How GIMKit Works
This page explains the core mechanism behind GIMKit and how to choose runtime options.
Core Idea
GIMKit turns information extraction into a constrained infilling task:
- You write a natural-language template.
- You insert typed masked tags for each field.
- The model fills only the masked parts.
- GIMKit infills the generated tag values back into a structured result.
Main Building Blocks
MaskedTag: placeholder unit with optional name, id, description, regex, and content.Query: normalized input object built from text plus masked tags.Result: infilled output with tag-level access (result.tags["field"]).guidehelper: convenience constructors for common tags (name, email, date, select, etc.).
End-to-End Flow
flowchart TD
A[Template with masked tags] --> B[Build Query]
B --> C{use_gim_prompt?}
C -- yes --> D[Add system prompt and demo examples]
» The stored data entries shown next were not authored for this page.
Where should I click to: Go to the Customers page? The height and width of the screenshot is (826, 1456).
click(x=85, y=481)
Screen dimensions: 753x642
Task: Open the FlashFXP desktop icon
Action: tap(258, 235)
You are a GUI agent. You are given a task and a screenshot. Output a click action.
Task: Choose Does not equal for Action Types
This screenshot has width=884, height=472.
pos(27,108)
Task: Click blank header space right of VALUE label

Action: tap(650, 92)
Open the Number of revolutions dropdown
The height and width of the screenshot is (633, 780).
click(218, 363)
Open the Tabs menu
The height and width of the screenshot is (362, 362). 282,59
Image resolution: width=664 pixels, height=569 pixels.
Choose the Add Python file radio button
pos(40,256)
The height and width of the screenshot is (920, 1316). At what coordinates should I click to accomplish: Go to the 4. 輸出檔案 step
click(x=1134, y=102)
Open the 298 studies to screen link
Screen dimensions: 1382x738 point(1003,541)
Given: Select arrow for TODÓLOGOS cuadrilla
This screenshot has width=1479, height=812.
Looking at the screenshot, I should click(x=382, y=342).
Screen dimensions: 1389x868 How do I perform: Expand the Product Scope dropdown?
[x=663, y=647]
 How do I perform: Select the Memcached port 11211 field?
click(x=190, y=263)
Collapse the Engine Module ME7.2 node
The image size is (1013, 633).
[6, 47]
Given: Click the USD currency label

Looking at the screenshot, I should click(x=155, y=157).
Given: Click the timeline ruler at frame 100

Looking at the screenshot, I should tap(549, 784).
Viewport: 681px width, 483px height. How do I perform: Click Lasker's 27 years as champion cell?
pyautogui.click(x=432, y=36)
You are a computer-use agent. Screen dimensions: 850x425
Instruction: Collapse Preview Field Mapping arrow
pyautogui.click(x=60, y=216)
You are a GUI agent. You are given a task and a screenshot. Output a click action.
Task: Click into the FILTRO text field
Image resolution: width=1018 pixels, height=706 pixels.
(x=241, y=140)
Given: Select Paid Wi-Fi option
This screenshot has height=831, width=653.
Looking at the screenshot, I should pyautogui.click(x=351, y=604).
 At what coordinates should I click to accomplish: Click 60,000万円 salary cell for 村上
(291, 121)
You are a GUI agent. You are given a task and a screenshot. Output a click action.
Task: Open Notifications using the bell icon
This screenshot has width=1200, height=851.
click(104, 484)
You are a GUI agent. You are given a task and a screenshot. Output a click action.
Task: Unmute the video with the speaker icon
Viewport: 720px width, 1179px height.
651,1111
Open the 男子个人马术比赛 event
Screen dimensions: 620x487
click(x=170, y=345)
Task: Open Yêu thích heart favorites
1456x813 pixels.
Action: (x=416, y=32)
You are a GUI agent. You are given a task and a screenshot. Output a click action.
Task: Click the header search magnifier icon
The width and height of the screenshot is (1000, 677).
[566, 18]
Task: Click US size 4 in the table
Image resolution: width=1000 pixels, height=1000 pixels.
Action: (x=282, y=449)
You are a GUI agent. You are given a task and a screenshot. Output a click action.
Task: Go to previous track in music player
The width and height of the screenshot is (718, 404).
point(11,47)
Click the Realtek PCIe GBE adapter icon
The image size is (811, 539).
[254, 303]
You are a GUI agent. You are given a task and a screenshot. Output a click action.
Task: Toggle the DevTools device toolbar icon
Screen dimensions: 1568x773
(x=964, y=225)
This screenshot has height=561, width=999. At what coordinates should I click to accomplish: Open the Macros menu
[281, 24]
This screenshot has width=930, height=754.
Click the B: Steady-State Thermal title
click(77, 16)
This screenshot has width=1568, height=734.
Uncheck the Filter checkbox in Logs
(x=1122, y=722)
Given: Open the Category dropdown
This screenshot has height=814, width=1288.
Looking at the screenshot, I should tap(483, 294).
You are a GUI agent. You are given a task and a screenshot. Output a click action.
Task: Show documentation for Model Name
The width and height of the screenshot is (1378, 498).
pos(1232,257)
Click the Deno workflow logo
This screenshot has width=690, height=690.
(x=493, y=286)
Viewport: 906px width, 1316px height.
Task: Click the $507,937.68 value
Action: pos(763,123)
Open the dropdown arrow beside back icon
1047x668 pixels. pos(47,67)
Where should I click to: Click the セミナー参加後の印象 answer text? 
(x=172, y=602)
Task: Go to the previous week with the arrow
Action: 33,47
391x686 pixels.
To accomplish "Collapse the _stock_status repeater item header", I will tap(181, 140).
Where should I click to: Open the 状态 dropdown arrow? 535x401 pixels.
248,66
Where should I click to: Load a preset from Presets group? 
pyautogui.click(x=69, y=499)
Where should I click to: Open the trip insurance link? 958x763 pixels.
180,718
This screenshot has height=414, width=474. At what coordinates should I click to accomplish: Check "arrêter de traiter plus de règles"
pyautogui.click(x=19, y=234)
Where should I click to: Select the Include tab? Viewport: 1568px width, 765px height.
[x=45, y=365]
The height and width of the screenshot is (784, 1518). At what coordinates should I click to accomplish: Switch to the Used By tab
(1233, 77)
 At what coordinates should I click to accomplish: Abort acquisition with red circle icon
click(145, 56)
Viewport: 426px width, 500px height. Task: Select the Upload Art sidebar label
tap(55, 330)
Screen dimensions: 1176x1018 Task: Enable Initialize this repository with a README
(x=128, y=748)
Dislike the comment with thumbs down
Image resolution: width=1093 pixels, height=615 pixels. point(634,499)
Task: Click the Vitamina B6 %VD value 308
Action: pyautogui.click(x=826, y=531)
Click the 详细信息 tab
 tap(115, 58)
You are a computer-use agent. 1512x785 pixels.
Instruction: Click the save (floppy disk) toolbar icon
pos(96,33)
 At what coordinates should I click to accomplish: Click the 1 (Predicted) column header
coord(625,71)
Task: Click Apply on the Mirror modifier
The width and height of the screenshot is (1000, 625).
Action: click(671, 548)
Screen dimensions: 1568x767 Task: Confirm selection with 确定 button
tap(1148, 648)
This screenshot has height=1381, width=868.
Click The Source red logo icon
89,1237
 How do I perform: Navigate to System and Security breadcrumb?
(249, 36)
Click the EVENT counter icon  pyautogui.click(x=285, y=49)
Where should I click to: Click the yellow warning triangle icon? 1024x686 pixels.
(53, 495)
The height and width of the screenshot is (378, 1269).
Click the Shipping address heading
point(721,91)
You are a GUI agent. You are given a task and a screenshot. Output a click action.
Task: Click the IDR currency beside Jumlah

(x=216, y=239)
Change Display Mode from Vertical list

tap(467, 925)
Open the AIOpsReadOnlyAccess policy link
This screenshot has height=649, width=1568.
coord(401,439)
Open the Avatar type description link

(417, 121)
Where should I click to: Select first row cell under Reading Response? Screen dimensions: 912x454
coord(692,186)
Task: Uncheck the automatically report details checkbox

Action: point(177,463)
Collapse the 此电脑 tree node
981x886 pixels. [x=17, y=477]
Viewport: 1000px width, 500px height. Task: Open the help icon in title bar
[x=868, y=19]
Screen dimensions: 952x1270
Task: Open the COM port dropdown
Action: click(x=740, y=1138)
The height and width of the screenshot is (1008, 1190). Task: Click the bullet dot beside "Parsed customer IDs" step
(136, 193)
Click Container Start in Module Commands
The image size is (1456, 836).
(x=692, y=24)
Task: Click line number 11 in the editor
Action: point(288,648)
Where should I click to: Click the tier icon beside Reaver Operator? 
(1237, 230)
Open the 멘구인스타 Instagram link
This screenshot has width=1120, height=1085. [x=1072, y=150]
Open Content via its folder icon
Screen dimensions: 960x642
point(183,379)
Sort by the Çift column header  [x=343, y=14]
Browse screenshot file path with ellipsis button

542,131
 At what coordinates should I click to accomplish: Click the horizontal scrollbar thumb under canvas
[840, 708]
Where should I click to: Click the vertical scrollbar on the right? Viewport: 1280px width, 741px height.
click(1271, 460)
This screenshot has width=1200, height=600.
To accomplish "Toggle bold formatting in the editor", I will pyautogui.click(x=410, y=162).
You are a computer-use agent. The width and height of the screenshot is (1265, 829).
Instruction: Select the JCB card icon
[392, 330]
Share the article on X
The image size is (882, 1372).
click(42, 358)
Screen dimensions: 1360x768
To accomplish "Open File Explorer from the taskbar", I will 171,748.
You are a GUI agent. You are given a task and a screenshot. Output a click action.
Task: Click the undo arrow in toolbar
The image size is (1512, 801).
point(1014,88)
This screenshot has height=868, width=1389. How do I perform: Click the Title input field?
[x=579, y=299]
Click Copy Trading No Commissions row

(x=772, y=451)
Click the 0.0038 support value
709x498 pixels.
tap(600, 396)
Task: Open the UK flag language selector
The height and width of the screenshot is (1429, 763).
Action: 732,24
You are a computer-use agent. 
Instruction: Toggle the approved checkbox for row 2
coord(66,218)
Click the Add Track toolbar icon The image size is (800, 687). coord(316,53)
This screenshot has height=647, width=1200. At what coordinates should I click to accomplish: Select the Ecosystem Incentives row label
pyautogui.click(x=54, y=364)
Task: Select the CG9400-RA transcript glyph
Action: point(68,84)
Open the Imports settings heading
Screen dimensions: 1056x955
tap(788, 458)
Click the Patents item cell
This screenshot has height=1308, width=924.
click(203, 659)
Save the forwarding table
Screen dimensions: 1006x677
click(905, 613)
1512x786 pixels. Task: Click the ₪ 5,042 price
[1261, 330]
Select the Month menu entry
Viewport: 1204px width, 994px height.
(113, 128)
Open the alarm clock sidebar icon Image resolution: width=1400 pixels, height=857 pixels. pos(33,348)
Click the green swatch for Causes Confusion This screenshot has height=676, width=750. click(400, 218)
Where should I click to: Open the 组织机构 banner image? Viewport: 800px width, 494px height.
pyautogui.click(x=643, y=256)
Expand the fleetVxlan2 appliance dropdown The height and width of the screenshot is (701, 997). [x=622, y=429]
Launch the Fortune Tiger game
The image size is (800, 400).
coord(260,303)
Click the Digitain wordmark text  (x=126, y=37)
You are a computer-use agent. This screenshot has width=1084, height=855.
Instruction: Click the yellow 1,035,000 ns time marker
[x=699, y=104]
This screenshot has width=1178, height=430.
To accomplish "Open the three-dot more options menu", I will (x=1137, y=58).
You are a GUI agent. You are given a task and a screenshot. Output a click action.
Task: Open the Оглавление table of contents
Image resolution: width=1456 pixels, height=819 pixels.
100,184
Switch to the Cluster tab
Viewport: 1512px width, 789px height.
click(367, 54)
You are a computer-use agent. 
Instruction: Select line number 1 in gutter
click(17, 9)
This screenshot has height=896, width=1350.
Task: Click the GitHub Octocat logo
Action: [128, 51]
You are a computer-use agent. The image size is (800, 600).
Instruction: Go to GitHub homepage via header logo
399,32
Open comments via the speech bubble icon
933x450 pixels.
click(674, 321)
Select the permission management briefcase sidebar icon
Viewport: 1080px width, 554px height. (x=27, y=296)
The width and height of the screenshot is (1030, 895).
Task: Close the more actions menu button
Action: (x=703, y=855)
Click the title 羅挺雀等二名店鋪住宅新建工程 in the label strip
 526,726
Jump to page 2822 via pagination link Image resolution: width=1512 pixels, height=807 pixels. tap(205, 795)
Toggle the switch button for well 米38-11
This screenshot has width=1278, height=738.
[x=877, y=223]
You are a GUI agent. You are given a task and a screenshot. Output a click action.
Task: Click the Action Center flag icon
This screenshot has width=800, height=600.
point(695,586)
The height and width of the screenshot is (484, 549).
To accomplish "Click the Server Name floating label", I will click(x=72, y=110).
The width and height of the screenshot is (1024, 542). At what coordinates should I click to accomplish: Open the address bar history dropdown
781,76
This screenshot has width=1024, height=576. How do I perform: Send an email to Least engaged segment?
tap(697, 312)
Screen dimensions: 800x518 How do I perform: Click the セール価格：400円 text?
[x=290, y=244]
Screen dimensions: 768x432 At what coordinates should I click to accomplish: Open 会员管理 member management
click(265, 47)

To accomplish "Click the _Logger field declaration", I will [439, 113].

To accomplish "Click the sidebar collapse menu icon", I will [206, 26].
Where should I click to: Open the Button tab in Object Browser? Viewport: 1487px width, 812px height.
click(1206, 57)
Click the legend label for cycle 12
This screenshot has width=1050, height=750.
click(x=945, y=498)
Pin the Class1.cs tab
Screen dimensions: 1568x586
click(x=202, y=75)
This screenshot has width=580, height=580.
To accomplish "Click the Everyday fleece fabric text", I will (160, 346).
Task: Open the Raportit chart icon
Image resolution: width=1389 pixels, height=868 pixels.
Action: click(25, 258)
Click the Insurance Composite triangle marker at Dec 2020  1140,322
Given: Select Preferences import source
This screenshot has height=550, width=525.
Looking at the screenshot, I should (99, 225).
C -- no --> E[Use plain query]
D --> F[Apply output constraints]
E --> F
F --> G[Model generation]
G --> H[Parse response by tags]
H --> I[Return Result object] Prompt Strategy
- GIM-trained local models: usually keep
use_gim_prompt=False. - Non-GIM-trained local models: enable
use_gim_prompt=True. - OpenAI paths: recommend
use_gim_prompt=True.
Output Type Strategy
- OpenAI: prefer
output_type="json". - OpenAI provider without JSON-constrained output: use
output_type=None. - vLLM server/offline: prefer
output_type="cfg"for both GIM-trained and non-trained models. - Use
output_type="json"on vLLM when JSON output is explicitly needed.
Why This Design Works
- Natural-language templates are easy to write and review.
- Typed tags keep output schema explicit.
- Constraints (
cfg/json) improve structure reliability. - A unified result object keeps downstream code simple.